**PROVIDED MATERIAL:**
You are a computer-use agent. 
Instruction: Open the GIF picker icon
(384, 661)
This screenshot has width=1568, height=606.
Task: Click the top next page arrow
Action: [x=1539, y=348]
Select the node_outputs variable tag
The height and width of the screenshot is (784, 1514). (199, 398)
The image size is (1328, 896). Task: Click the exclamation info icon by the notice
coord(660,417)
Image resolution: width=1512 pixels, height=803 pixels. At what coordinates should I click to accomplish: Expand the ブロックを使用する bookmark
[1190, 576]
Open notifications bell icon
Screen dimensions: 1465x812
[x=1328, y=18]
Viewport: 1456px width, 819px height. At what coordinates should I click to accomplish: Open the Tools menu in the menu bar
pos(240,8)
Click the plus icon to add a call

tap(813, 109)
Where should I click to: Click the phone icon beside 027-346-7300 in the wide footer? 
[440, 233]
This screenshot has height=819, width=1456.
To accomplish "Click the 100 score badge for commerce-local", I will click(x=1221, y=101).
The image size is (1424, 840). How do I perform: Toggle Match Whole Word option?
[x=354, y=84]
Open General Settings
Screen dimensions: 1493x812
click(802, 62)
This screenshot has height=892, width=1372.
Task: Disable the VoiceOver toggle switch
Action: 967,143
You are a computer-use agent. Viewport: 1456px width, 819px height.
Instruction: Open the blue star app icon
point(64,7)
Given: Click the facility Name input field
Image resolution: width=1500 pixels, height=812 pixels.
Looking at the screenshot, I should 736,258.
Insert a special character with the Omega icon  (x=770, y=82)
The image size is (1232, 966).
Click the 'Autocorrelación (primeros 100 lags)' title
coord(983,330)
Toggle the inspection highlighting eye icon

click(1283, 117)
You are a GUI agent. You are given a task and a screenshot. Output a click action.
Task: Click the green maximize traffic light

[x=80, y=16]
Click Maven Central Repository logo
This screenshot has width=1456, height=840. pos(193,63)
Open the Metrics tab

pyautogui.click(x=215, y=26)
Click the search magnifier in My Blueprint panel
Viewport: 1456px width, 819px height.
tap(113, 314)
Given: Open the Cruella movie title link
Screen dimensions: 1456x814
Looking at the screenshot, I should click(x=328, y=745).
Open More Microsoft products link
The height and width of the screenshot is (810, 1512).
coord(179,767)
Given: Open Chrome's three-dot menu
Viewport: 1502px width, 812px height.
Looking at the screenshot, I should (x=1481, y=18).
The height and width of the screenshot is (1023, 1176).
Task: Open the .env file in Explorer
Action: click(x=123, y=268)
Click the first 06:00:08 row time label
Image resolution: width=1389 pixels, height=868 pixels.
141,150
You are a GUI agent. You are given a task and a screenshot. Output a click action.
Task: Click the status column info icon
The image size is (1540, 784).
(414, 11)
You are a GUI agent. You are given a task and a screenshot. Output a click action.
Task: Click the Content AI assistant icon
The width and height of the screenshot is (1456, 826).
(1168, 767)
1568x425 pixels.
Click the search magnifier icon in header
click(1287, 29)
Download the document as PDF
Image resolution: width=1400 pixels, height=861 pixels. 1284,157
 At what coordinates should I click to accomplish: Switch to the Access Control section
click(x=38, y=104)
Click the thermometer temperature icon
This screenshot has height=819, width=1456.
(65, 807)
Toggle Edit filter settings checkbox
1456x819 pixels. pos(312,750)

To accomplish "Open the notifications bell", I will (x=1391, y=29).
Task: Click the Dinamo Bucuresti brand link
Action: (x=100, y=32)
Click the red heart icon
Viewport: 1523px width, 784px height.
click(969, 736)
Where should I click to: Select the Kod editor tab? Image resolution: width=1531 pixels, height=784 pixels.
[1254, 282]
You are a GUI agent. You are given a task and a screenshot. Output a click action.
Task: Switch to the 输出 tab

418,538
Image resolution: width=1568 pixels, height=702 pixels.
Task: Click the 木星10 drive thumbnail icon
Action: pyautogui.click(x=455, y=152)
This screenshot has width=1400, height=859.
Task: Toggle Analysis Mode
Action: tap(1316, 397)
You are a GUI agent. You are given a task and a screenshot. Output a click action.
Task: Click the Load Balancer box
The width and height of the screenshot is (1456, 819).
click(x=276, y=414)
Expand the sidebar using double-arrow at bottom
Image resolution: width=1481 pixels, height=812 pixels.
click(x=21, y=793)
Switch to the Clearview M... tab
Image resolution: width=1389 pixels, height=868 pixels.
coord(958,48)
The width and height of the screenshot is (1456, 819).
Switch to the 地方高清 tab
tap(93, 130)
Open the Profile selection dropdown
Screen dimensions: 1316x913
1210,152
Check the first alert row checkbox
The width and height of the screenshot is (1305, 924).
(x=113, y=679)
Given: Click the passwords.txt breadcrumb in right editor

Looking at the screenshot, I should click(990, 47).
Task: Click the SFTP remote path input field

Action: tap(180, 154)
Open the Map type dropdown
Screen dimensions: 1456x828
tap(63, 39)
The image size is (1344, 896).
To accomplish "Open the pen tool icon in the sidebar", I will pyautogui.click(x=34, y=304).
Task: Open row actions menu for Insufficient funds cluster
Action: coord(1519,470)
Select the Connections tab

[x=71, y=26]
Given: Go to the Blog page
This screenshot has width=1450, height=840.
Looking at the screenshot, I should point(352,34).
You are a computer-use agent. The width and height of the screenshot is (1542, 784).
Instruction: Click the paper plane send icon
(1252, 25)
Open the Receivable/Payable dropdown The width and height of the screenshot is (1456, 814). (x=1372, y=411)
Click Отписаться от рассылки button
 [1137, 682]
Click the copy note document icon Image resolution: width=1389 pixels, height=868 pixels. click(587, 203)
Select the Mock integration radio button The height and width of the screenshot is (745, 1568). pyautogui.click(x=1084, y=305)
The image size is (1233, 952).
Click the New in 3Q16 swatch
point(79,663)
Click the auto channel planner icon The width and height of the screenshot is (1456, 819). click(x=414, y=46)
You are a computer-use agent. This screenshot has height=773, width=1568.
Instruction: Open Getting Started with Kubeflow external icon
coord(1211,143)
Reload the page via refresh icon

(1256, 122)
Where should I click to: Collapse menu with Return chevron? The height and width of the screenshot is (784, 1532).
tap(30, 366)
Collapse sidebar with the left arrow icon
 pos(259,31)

**WORK INSTRUCTION:** Write out the full listing without altering anything.

**WRITTEN RESPONSE:**
You are a computer-use agent. 
Instruction: Open the GIF picker icon
(384, 661)
This screenshot has width=1568, height=606.
Task: Click the top next page arrow
Action: [x=1539, y=348]
Select the node_outputs variable tag
The height and width of the screenshot is (784, 1514). (199, 398)
The image size is (1328, 896). Task: Click the exclamation info icon by the notice
coord(660,417)
Image resolution: width=1512 pixels, height=803 pixels. At what coordinates should I click to accomplish: Expand the ブロックを使用する bookmark
[1190, 576]
Open notifications bell icon
Screen dimensions: 1465x812
[x=1328, y=18]
Viewport: 1456px width, 819px height. At what coordinates should I click to accomplish: Open the Tools menu in the menu bar
pos(240,8)
Click the plus icon to add a call

tap(813, 109)
Where should I click to: Click the phone icon beside 027-346-7300 in the wide footer? 
[440, 233]
This screenshot has height=819, width=1456.
To accomplish "Click the 100 score badge for commerce-local", I will click(x=1221, y=101).
The image size is (1424, 840). How do I perform: Toggle Match Whole Word option?
[x=354, y=84]
Open General Settings
Screen dimensions: 1493x812
click(802, 62)
This screenshot has height=892, width=1372.
Task: Disable the VoiceOver toggle switch
Action: 967,143
You are a computer-use agent. Viewport: 1456px width, 819px height.
Instruction: Open the blue star app icon
point(64,7)
Given: Click the facility Name input field
Image resolution: width=1500 pixels, height=812 pixels.
Looking at the screenshot, I should 736,258.
Insert a special character with the Omega icon  (x=770, y=82)
The image size is (1232, 966).
Click the 'Autocorrelación (primeros 100 lags)' title
coord(983,330)
Toggle the inspection highlighting eye icon

click(1283, 117)
You are a GUI agent. You are given a task and a screenshot. Output a click action.
Task: Click the green maximize traffic light

[x=80, y=16]
Click Maven Central Repository logo
This screenshot has width=1456, height=840. pos(193,63)
Open the Metrics tab

pyautogui.click(x=215, y=26)
Click the search magnifier in My Blueprint panel
Viewport: 1456px width, 819px height.
tap(113, 314)
Given: Open the Cruella movie title link
Screen dimensions: 1456x814
Looking at the screenshot, I should click(x=328, y=745).
Open More Microsoft products link
The height and width of the screenshot is (810, 1512).
coord(179,767)
Given: Open Chrome's three-dot menu
Viewport: 1502px width, 812px height.
Looking at the screenshot, I should (x=1481, y=18).
The height and width of the screenshot is (1023, 1176).
Task: Open the .env file in Explorer
Action: click(x=123, y=268)
Click the first 06:00:08 row time label
Image resolution: width=1389 pixels, height=868 pixels.
141,150
You are a GUI agent. You are given a task and a screenshot. Output a click action.
Task: Click the status column info icon
The image size is (1540, 784).
(414, 11)
You are a GUI agent. You are given a task and a screenshot. Output a click action.
Task: Click the Content AI assistant icon
The width and height of the screenshot is (1456, 826).
(1168, 767)
1568x425 pixels.
Click the search magnifier icon in header
click(1287, 29)
Download the document as PDF
Image resolution: width=1400 pixels, height=861 pixels. 1284,157
 At what coordinates should I click to accomplish: Switch to the Access Control section
click(x=38, y=104)
Click the thermometer temperature icon
This screenshot has height=819, width=1456.
(65, 807)
Toggle Edit filter settings checkbox
1456x819 pixels. pos(312,750)

To accomplish "Open the notifications bell", I will (x=1391, y=29).
Task: Click the Dinamo Bucuresti brand link
Action: (x=100, y=32)
Click the red heart icon
Viewport: 1523px width, 784px height.
click(969, 736)
Where should I click to: Select the Kod editor tab? Image resolution: width=1531 pixels, height=784 pixels.
[1254, 282]
You are a GUI agent. You are given a task and a screenshot. Output a click action.
Task: Switch to the 输出 tab

418,538
Image resolution: width=1568 pixels, height=702 pixels.
Task: Click the 木星10 drive thumbnail icon
Action: pyautogui.click(x=455, y=152)
This screenshot has width=1400, height=859.
Task: Toggle Analysis Mode
Action: tap(1316, 397)
You are a GUI agent. You are given a task and a screenshot. Output a click action.
Task: Click the Load Balancer box
The width and height of the screenshot is (1456, 819).
click(x=276, y=414)
Expand the sidebar using double-arrow at bottom
Image resolution: width=1481 pixels, height=812 pixels.
click(x=21, y=793)
Switch to the Clearview M... tab
Image resolution: width=1389 pixels, height=868 pixels.
coord(958,48)
The width and height of the screenshot is (1456, 819).
Switch to the 地方高清 tab
tap(93, 130)
Open the Profile selection dropdown
Screen dimensions: 1316x913
1210,152
Check the first alert row checkbox
The width and height of the screenshot is (1305, 924).
(x=113, y=679)
Given: Click the passwords.txt breadcrumb in right editor

Looking at the screenshot, I should click(990, 47).
Task: Click the SFTP remote path input field

Action: tap(180, 154)
Open the Map type dropdown
Screen dimensions: 1456x828
tap(63, 39)
The image size is (1344, 896).
To accomplish "Open the pen tool icon in the sidebar", I will pyautogui.click(x=34, y=304).
Task: Open row actions menu for Insufficient funds cluster
Action: coord(1519,470)
Select the Connections tab

[x=71, y=26]
Given: Go to the Blog page
This screenshot has width=1450, height=840.
Looking at the screenshot, I should point(352,34).
You are a computer-use agent. The width and height of the screenshot is (1542, 784).
Instruction: Click the paper plane send icon
(1252, 25)
Open the Receivable/Payable dropdown The width and height of the screenshot is (1456, 814). (x=1372, y=411)
Click Отписаться от рассылки button
 [1137, 682]
Click the copy note document icon Image resolution: width=1389 pixels, height=868 pixels. click(587, 203)
Select the Mock integration radio button The height and width of the screenshot is (745, 1568). pyautogui.click(x=1084, y=305)
The image size is (1233, 952).
Click the New in 3Q16 swatch
point(79,663)
Click the auto channel planner icon The width and height of the screenshot is (1456, 819). click(x=414, y=46)
You are a computer-use agent. This screenshot has height=773, width=1568.
Instruction: Open Getting Started with Kubeflow external icon
coord(1211,143)
Reload the page via refresh icon

(1256, 122)
Where should I click to: Collapse menu with Return chevron? The height and width of the screenshot is (784, 1532).
tap(30, 366)
Collapse sidebar with the left arrow icon
 pos(259,31)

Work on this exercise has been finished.